Art Throb #4: I saw this vase and thought it beautiful, then I looked at it, by Grayson Perry

Grayson Perry, I saw this vase and thought it beautiful, then I looked at it, 1995
Glazed ceramic, 17 1/4 x 11 "

Following on from seeing Grayson Perry's Tomb of the Unknown Craftsman exhibition last week, I thought I'd post a bit more about why I admire his work so much. I came to it through my fascination, I suppose, with him. Both he and Eddie Izzard are examples of people who are as open and uninhibited in their transvestism as they are in their work. A large amount of fearlessness is essential in creativity, and perhaps once one has come out as a transvestite, anything seems possible.  

In my opinion, no one else has done so much to reinvent a craft as Grayson Perry. He himself admits that his chosen medium, clay, is one that he professes to love due to it being ‘held in such low esteem in the art world’. There's an element of deliberate masochism in his work. It was pottery's very un-coolness – it having connotations of being evening class, second-class, outsider, feminine, ‘other’ – that originally drew him to it. Even his technique of coiling sausages of clay is in defiance of the sacred art of throwing clay on a wheel. That said, his work is anything but 'gran's sideboard and mantlepiece'. In the case of the vase above, in applying such a title as I saw this vase and thought it beautiful, then I looked at it, Perry is showing an awareness of the impact of his work on the viewer.
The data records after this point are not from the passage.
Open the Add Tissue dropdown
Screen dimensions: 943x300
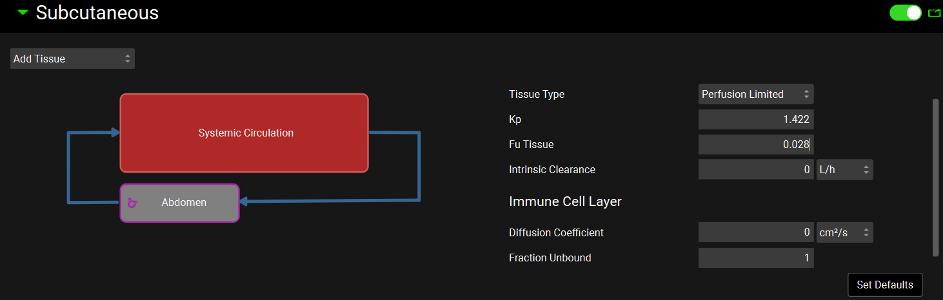[72, 59]
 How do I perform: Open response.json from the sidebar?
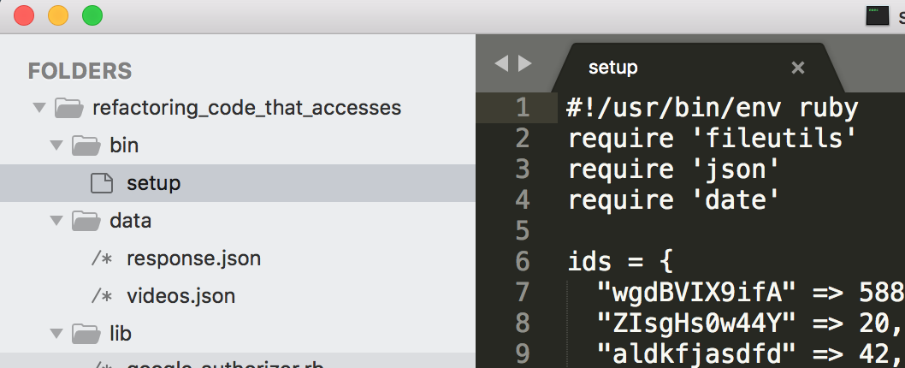coord(193,258)
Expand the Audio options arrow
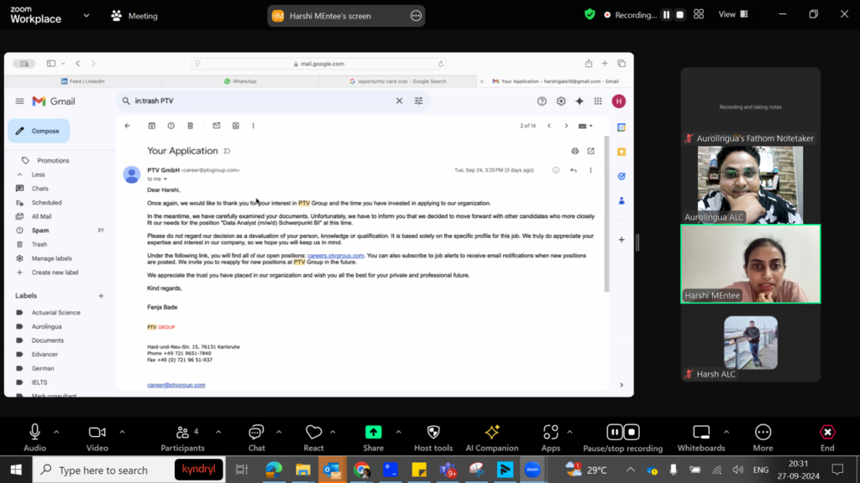Image resolution: width=860 pixels, height=483 pixels. [56, 432]
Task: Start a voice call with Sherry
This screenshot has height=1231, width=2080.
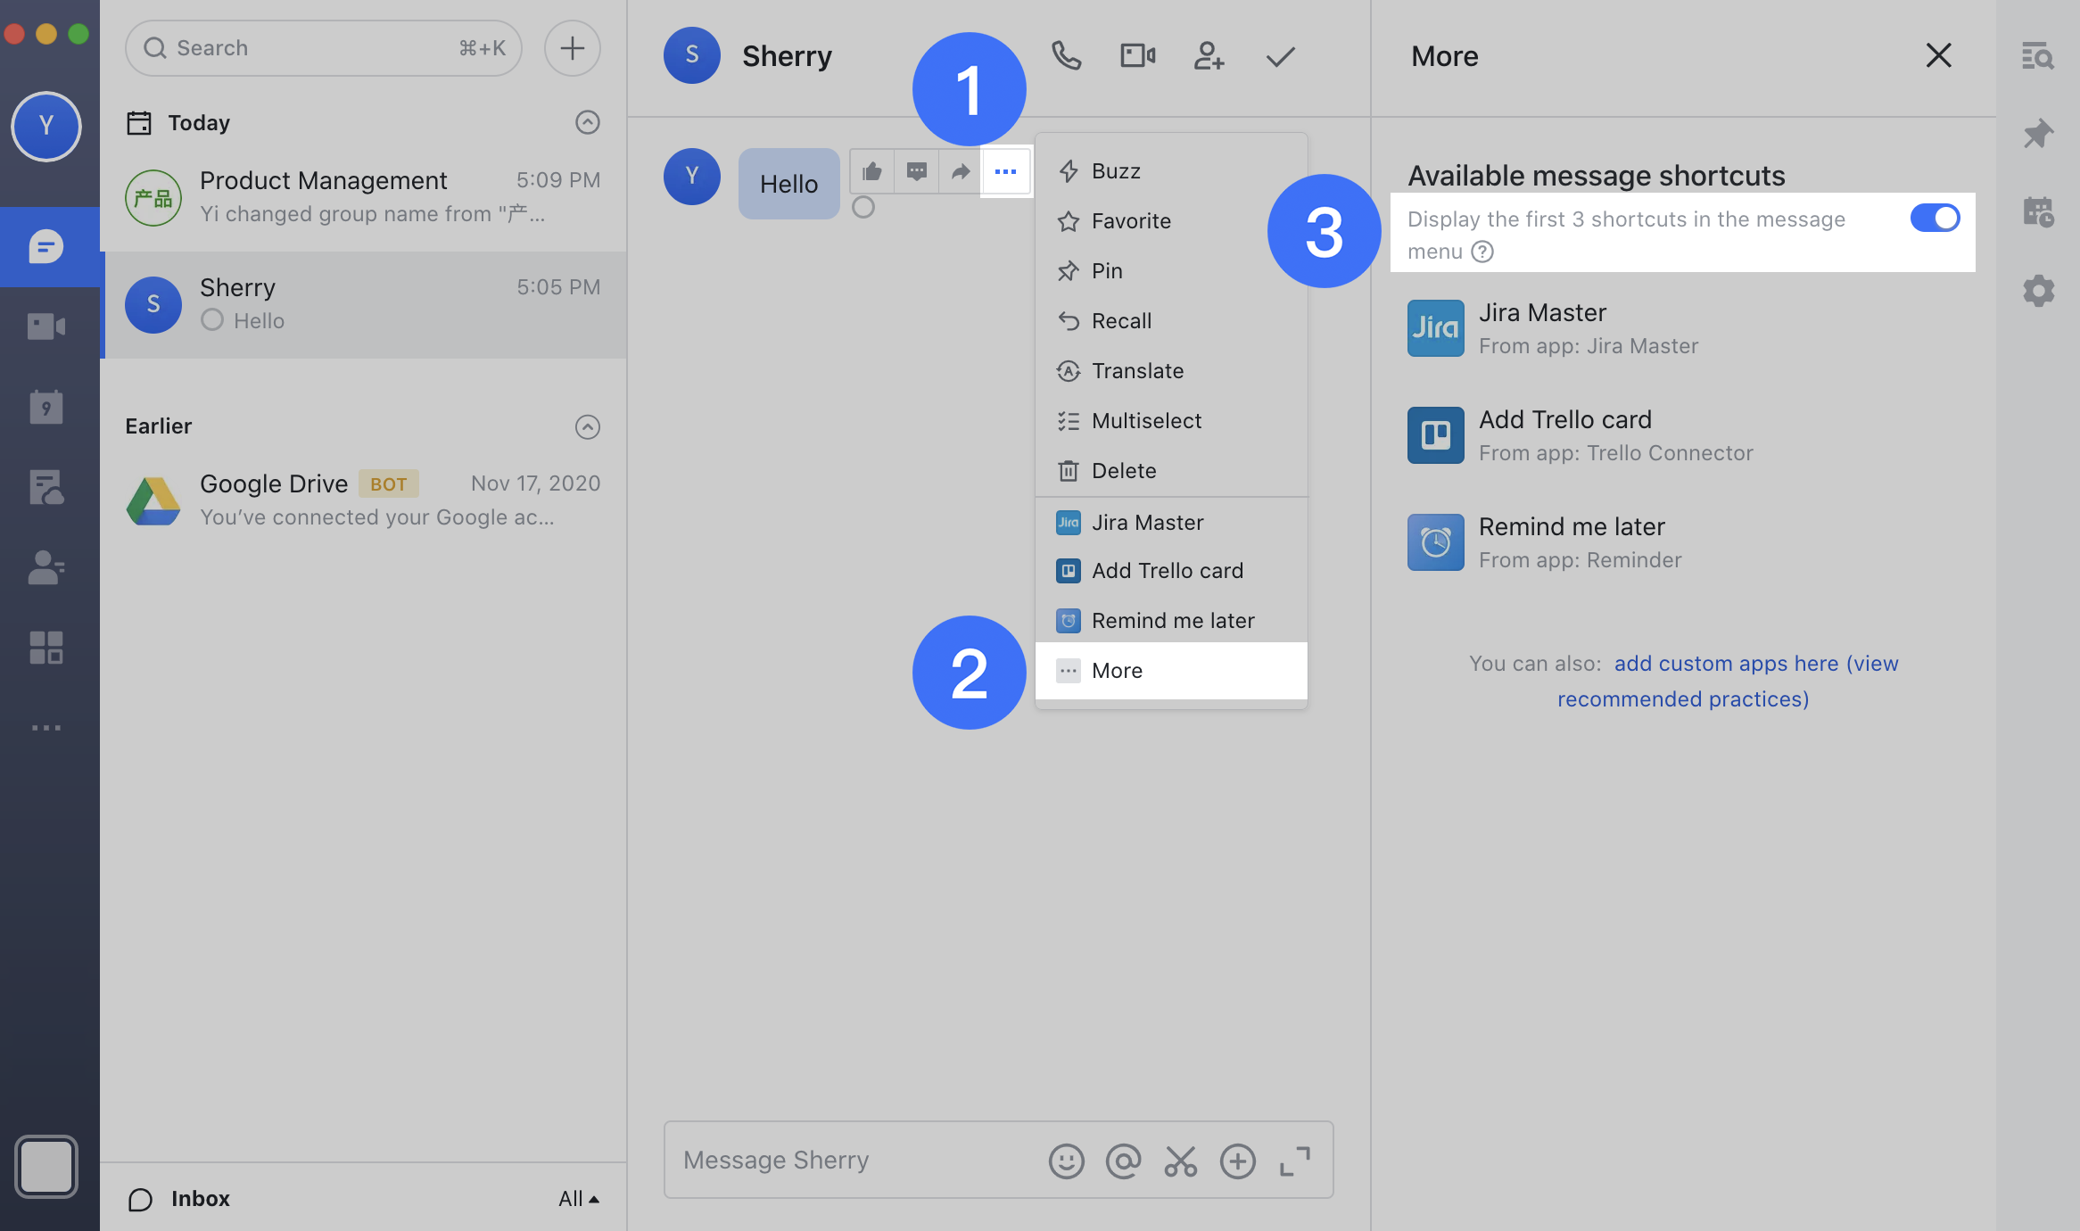Action: 1066,56
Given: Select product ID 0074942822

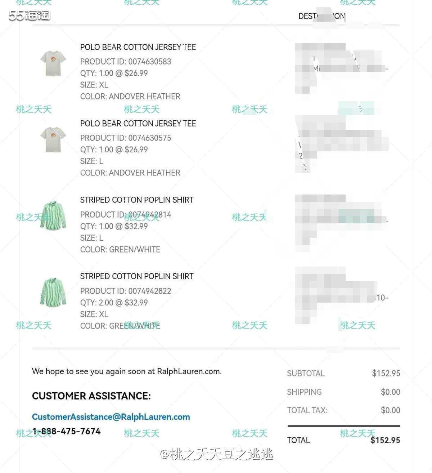Looking at the screenshot, I should pyautogui.click(x=150, y=291).
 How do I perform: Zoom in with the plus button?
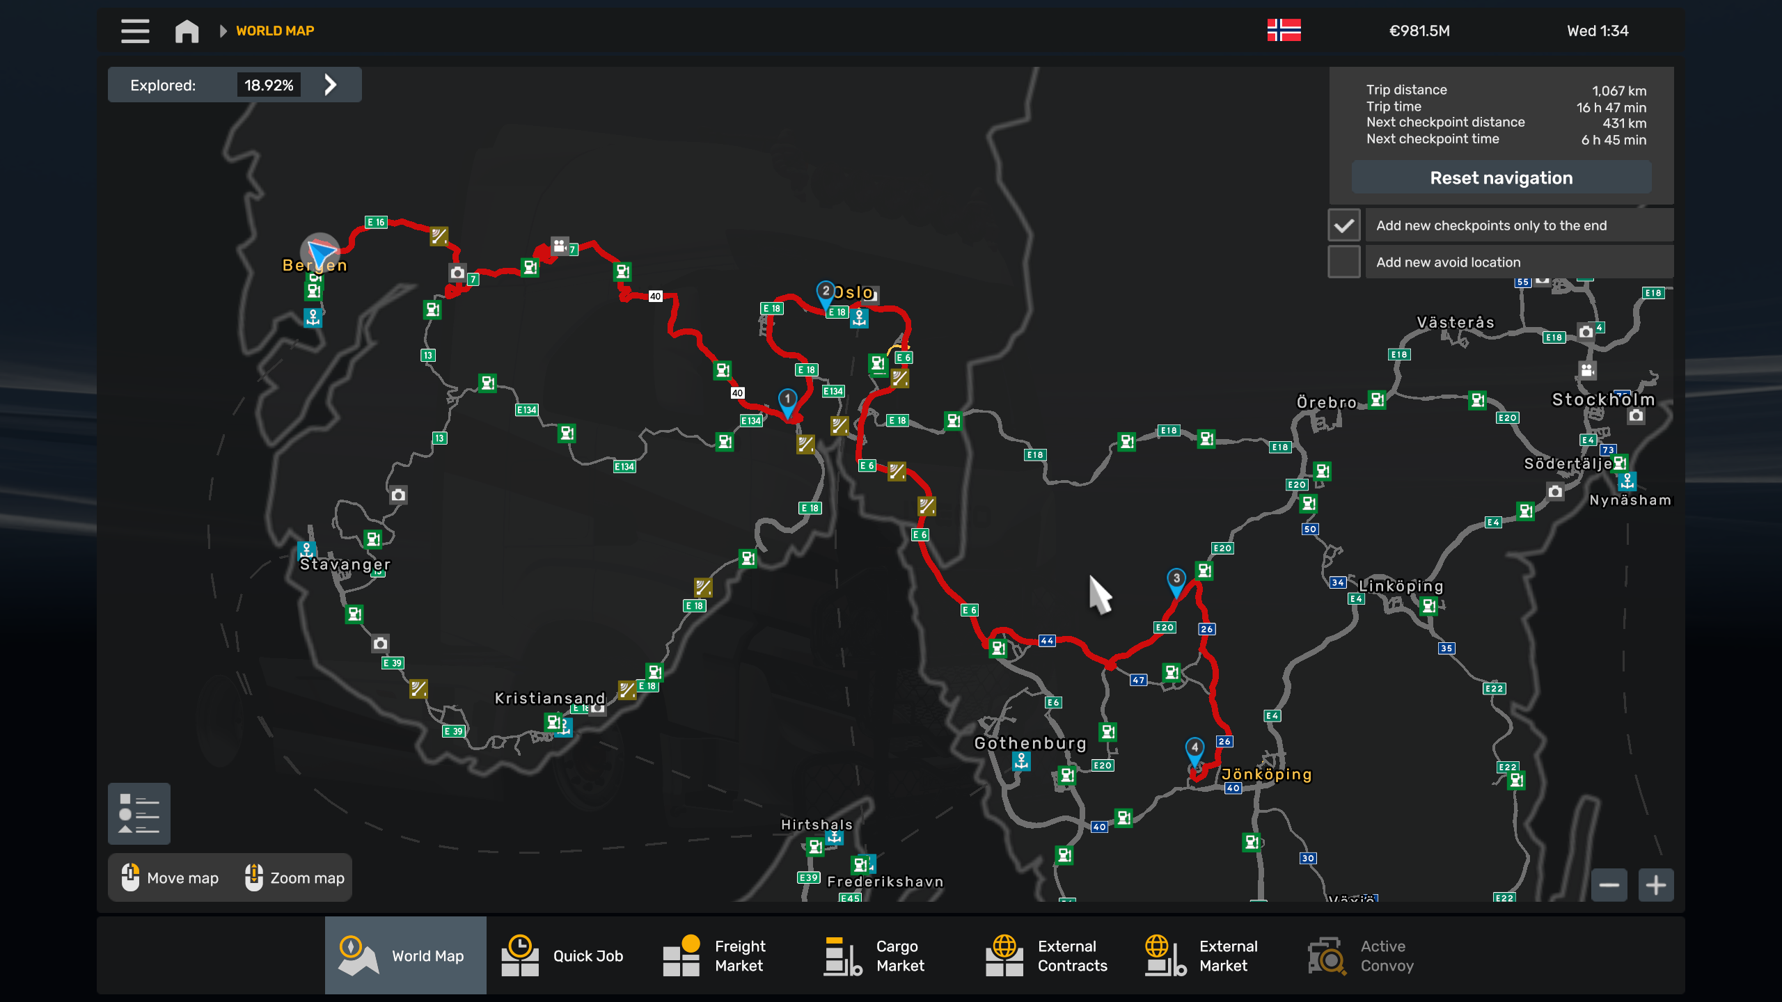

Indeterminate arabesque swirls stencilled in blue against a white background (an iconic colour combination recalling Delft and Wedgwood pottery) mingle with romantic, blue-tinted images from the past. Yet this inoffensive imagery is juxtaposed with crudely scrawled graffiti of the most offensive and base vernacular – the words ‘wanker’, ‘slag’, ‘queer’, ‘spastic’ in black lettering figure largely, as if sprayed with aerosol. This subversive calligraphy associated with the socially abject of the urban underground contrasts with the cosy, old-fashioned images of the past. So large are these words, they are incapable of being read from any one vantage point, inassimilable, yet their very presence is enough to fill the viewer with unease and dread. Their looming emanates from a distance, inciting anxiety, fascinating desire, signifying the ignored presence of the constantly-threatening presence of abjection, linguistic repression and moral panic, as hierarchies and order are destabilised. Emerging from this miscellaneous ephemera, depictions of violent pornography, scratched and scored into the clay slowly come into view: a grinning, baseball-capped skeleton, reminiscent of the grim reaper, masturbating while about to carve off the breast of a crucified naked woman; a masked gunman carrying the body of a hanged policeman. Here the inseparability of sex and death is rendered explicit.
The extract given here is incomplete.